Tyle że to po prostu niesprawiedliwe.
Doskonale rozumiem, że nie jest dobrze, gdy ktoś czerpie zyski z naiwności. Mam jednak kilka wątpliwości:
- Czy możemy z całą pewnością stwierdzić, że każdy profil, który dzisiaj powstał, zostanie wykorzystany w celach „zarobkowych”?
- Czy każdy, kto kliknął „Lubię to!”, jest idiotą?
Odpowiedź na obydwa pytania brzmi: nie. Ponoć zdarzały się jakieś przypadki, ale konkretnego dowodu jeszcze nie ma. A obrywa się tym, którzy po prostu chcieli dołączyć do akcji "niech o chorym Łukaszu będzie głośno".
Trudno winić ludzi za to, że chcieli być organizatorami czegoś ważnego. I być może właśnie stąd tyle tych profili. Pewnie znajdą się przypadki, że ktoś liczył na łatwy zysk, ale nie skreślajmy całej akcji tylko dlatego. I pomagających. A raczej wspierających.
Bo nie wszystkie wspierające fanpage są głupie i nie wszystkie powstają w jednym, finansowym celu. Nie zawsze chodzi o materialną pomoc, tym bardziej że nie każdy może sobie na to pozwolić.
Ważne jest wysłanie sygnału: „Kolego, jesteśmy z tobą!”. A Facebook to umożliwia, więc dlaczego mamy z tego nie korzystać?
Tym bardziej że nikt nie sugeruje, że „Lubię to!” przełoży się na finansową pomoc. Chodzi tylko o wsparcie, solidaryzowanie się.
To Internet. Takie ruchy są normalne. A że nie zawsze przelewa się pieniądze na czyjeś konto? Hej, ważna jest chęć pomocy, zainteresowanie sprawą, problemem.
Nie podoba mi się, że nagle mój lajk mógłby zostać uznany za kretyński, a ja nazwany naiwnym idiotą, bo kliknąłem "Lubię to!", a nie przelałem pieniędzy na konto. Skąd ktokolwiek wie, o co mi chodziło, na co liczyłem i co chciałem zrobić?
Nie podoba mi się też to, że wykorzystuje się chorego chłopca do walki z internetowymi oszustami.

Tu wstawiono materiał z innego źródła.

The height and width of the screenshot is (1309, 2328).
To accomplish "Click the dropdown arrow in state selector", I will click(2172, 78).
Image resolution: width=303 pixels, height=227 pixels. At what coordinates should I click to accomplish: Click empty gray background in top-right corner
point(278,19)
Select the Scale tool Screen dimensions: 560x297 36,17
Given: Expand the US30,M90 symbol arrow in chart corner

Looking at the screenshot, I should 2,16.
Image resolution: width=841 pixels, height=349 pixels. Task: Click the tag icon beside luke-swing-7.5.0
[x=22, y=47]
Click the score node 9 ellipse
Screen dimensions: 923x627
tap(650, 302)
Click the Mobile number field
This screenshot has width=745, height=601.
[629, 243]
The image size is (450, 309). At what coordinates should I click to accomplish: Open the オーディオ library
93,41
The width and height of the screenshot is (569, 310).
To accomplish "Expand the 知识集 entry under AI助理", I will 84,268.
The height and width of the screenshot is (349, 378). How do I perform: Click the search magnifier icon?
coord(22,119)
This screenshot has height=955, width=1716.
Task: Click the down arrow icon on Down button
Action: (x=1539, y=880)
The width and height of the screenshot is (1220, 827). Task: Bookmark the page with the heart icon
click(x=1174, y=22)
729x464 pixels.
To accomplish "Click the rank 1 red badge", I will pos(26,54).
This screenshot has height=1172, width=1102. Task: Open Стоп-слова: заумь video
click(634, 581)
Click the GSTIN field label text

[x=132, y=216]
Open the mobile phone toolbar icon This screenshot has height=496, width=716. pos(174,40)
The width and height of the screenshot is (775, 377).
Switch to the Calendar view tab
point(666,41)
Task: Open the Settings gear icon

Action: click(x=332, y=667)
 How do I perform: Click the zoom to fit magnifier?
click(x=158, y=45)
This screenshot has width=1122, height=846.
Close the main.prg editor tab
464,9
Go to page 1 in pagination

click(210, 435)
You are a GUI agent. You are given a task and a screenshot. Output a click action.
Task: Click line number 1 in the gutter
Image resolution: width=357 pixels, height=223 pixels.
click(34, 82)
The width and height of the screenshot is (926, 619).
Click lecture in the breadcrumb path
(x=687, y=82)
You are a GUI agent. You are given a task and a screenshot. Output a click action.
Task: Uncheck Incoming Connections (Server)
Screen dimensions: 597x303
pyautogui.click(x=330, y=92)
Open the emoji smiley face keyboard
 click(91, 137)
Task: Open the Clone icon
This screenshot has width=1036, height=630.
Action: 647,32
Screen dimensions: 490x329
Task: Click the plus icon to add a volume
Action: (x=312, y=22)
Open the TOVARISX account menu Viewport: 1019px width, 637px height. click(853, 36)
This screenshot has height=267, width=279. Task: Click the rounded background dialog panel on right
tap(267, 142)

Takich okazji było więcej, a nie zauważyłem, byśmy wcześniej mieli do czynienia z podobnymi aferami. Tym bardziej że tamte były gorsze, bo obiecały klikającym, że ich aktywność oznaczać będzie wodę dla biednej wioski czy nakarmienie głodujących. I to faktycznie jest niefajne i cyniczne.
W tym przypadku czegoś takiego nie ma. Chodzi jedynie o gest. Nie możemy chłopca poklepać, wesprzeć go w rozmowie, więc klikamy "Lubię to!". Proste. Ale niektórym to wystarczy, by oskarżać innych o to, że nie używają mózgu.